PC makers including Hewlett-Packard and Dell said Intel’s package of chips facilitate longer battery life and better performance, but AMD’s new chips provide better graphics and bang-for-the-buck with performance relative to price. Meanwhile, AMD has taken big steps to close the gap with Intel, executives from the PC makers said.
Laptops with AMD chips could be typically around 15 to 20 percent cheaper than Intel-based laptops, Bugos said. HP’s new laptops include ProBook 4325s, 4425s and 4525s laptops, which are priced starting at US$619 and will come with screens ranging from 13.3 inches to 15.6 inches. The HP ProBook 6445b, and 6555b laptops will be priced starting at $779, and will come between 14-inch and 15.6-inch screens.

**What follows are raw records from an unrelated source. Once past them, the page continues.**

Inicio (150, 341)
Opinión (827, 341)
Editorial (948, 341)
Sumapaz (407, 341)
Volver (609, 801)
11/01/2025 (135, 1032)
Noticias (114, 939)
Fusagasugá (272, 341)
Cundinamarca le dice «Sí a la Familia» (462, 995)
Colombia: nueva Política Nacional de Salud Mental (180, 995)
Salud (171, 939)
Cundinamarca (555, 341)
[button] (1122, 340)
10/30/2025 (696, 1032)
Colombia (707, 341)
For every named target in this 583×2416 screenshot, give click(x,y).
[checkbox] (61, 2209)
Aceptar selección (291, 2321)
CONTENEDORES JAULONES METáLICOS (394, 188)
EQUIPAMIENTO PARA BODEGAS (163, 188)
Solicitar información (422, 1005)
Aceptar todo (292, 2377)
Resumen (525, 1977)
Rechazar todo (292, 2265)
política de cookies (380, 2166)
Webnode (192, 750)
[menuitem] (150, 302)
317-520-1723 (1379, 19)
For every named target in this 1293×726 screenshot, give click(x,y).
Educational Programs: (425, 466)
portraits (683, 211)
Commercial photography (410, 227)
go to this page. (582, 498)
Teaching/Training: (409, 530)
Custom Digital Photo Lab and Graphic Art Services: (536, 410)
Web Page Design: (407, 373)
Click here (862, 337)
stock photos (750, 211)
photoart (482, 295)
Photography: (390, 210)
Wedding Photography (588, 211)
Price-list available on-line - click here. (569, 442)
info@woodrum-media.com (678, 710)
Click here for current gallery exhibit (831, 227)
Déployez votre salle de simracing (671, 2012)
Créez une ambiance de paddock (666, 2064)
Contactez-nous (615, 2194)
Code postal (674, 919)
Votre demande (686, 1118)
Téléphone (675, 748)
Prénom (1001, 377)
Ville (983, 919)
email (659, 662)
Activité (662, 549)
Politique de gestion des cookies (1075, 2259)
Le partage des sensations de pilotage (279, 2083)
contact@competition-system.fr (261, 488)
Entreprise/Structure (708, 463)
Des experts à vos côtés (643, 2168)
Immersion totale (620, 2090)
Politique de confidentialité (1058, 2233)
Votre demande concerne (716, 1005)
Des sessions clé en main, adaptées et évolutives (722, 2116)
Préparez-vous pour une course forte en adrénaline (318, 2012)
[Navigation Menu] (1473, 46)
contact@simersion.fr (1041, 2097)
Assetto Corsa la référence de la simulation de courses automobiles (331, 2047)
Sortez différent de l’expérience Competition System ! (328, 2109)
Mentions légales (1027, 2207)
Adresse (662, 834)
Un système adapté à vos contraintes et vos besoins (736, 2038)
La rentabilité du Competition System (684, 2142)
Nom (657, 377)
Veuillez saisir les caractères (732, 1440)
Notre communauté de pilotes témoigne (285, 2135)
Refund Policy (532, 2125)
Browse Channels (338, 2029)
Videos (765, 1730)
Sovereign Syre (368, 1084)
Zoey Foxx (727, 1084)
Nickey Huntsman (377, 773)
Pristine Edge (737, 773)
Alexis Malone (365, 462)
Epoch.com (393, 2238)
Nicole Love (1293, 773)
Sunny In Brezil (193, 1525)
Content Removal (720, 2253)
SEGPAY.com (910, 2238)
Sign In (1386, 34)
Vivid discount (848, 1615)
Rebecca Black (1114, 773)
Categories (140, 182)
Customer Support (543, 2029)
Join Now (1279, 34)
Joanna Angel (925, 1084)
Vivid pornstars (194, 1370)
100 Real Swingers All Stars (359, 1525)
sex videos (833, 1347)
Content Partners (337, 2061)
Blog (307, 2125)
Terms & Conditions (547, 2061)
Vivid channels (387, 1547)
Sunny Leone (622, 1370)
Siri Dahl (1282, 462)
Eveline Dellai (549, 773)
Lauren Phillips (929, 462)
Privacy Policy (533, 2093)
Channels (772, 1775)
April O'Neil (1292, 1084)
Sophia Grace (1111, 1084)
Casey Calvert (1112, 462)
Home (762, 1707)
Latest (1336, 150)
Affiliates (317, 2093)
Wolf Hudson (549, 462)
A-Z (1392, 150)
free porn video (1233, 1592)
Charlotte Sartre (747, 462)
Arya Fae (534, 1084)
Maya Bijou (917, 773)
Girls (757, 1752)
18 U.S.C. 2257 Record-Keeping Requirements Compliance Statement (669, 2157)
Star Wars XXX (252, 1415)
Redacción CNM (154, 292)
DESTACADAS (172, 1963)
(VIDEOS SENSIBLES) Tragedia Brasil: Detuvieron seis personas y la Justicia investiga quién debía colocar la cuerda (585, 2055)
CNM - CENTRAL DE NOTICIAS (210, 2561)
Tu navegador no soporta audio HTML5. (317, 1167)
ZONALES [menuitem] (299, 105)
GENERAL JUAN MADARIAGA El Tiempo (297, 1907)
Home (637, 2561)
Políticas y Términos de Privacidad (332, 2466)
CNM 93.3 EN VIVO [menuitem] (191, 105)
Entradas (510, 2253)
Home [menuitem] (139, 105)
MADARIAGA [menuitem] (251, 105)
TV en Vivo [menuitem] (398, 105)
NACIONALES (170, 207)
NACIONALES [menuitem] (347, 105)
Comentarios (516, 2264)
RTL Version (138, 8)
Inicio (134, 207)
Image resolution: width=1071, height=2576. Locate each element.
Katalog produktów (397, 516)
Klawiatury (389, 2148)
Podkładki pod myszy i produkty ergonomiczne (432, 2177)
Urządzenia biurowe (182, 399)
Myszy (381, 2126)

AMD has started to address power and performance on its CPU and graphics offerings and is putting itself in a position of strength to catch up with Intel, said Lane McCullough, senior product planner at Dell. The PC maker likes what is seeing in AMD’s future, he said.
Dell announced new Inspiron laptops based on AMD chips including the M301z and the M501R models, which will be available with ATI integrated graphics. The laptops will offer storage of up to 640GB and support up to 8GB of memory. The M301z will come with a 13.3-inch display and include processors up to AMD’s dual-core Turion II Neo K625 processor, which runs at 1.5GHz. The laptop will be available in a few weeks in Europe, Japan and China. The M501R will come with a 15.6-inch screen and include up to AMD’s quad-core processors. It will be available later this year in Europe and the U.S.
Lenovo launched the IdeaPad Z565 laptop that will include AMD’s new chips. The laptop comes with a 15.6-inch screen, and provides four hours of battery life with a AMD Turion II N530 dual-core processor and a six-cell battery.
Lenovo declined to make comparisons between battery life provided by systems based on AMD and Intel processors.
“There are many configuration variables that play a factor in battery life, so Lenovo cannot comment on which processor offers an advantage,” a Lenovo spokeswoman said in an e-mail.
Intel chips are better for tasks that need intense computation, said Nathan Brookwood, principal analyst at Insight 64. But AMD holds some advantages, like better graphics capabilities, he said.
“What it comes down to is that folks who are sensitive to graphics and 3D may prefer the AMD solution,” Brookwood said. “But for a lot of people who don’t have strong requirements on either of those, systems based on AMD and Intel chips are almost indistinguishable.”